8.2. Making a Kernel Density Map (Raster)

Kernel Density Maps are a way to look at the relative density of point data as spread over an area. The Cartographica Kernel Density Map option uses a highly-accurate Kernel for its analysis. By default, the kernel density analysis uses a set of "reasonable" parameters, however an advanced version of the feature is available by holding down the Option key on your keyboard while selecting the menu item that allows you to change those defaults.

You can make a Kernel Density map on any point layer. This creates an analysis layer (basically a bitmap, at least visually, but it's actually a "cell" system where each "cell" contains the value for the area bounded by the rectangle the cell contains).

Depending on your particular data, you may find it helpful to either move this layer to the bottom of your layer stack, or use the Styles item to change the layer opacity to be more transparent.

To create a Kernel Density Map using the default parameters:

  1. From the layer stack, select a single point layer in your mapset for which to analyze the density.

  2. Select the Zoom level for the Kernel Density Map in the Map window by zooming in to the view you want. The default Kernel Density analysis is performed on the area in the Map View at time that you select the command.

  3. Choose Tools  >  Make Kernel Density Map

    After the analysis is complete, the graphical map will be added as a layer to the mapset.

    Example Kernel Density Map

    Figure 8.1. Example Kernel Density Map

To create a Kernel Density Map specifying the precise parameters:

  1. From the layer stack, select a single point layer in your mapset from which to analyze the density.

  2. Select the Zoom level for the Kernel Density Map in the Map window by zooming in to the view you want.

  3. Hold the Option key and choose Tools  >  Make Kernel Density Map…

    The Kernel Density Map Options window appears.

    Kernel Density Map Options

    Figure 8.2. Kernel Density Map Options

    Select the options for this analysis:

    • Target Layer is the point layer to be analyzed.

    • X Cell Count,Y Cell Count,Width, and Height provide a way to change the number (and thus size, or vice versa) of the cells used in the calculation. The width and height parameters conform to whatever the target layer's projection is, so if the projection is in State Plane (feet), feet will be the size. Cartographica analyzes the field using a grid of cells spread evenly across the field. By setting the count of the grid cells, you can determine the coarseness of the grid that is used.

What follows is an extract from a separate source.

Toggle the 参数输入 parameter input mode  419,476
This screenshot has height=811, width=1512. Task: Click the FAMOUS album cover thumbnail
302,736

      To change this, either choose the width and height in number of cells, or in map units (here in the example, it's in degrees, but if your map layer's CRS is set to feet or meters, the parameter will be in those units).

      If the Keep Proportionate check box is checked, Cartographica will adjust the width to match the height you enter, and vice-versa. For a disproportionate grid, then uncheck the box.

    • Fit grid to allows for adjustment of the coverage area of the grid to one of the following:

      Layer Bounds constrains to the data in the layer.

      Map Bounds constrains to the entire map.

      Visible Map Area constrains to the area currently shown on the map view (where this is useful if you want the KDM to go beyond the boundary of the current map to provide some context by means of a smooth drop-off.

    • Kernel allows for the specification of the kernel used for the analysis

      Table 8.1. Available Kernels

      Normal (Gaussian)Unbounded. Each data point contributes something to every cell
      Quartic (or Spherical)Bounded. Approximates the normal with a constant k.
      Exponential (Negative)Much more weight is given to the center points
      Triangular (Conic)Linear decay with distance
      Uniform (Flat)Bounded. Value is k or 0
      Paraboloid/quadratic (Epanechnikov)Bounded, more spread out than Quartic (or Spherical) and used in ArcGIS

    • Intensity and Weight allow you to assign columns in the layer from which these values are retrieved. Without changing these parameters, the defaults are to use an intensity and weight of 1.0, which gives each point equal weight. These two values are multiplied and then added into the cell for the map. Thus, a cell that contains a single point with a weight of 2 and an intensity of .5 has a value of 1.

      For example, if you have data that is a list of duck-blind positions with the number of ducks seen in a one hour period, you would set the intensity to the count and that would give you an idea where the ducks are concentrated.

    • Bandwidth is the radius of the band that the point affects in cells and determines the decay of the value from the central point. If the bandwidth is set to 8, then little or no effect will be generated by the 8th cell from the point. If you set this number larger, the effect will spread out to a wider radius.

    • k is a parameter specific to a particular kernel function. See Table 8.1, “Available Kernels” for details.

  4. Once you have made your selections click Analyze and the Kernel Density Map is created and added to the map as a new analysis layer.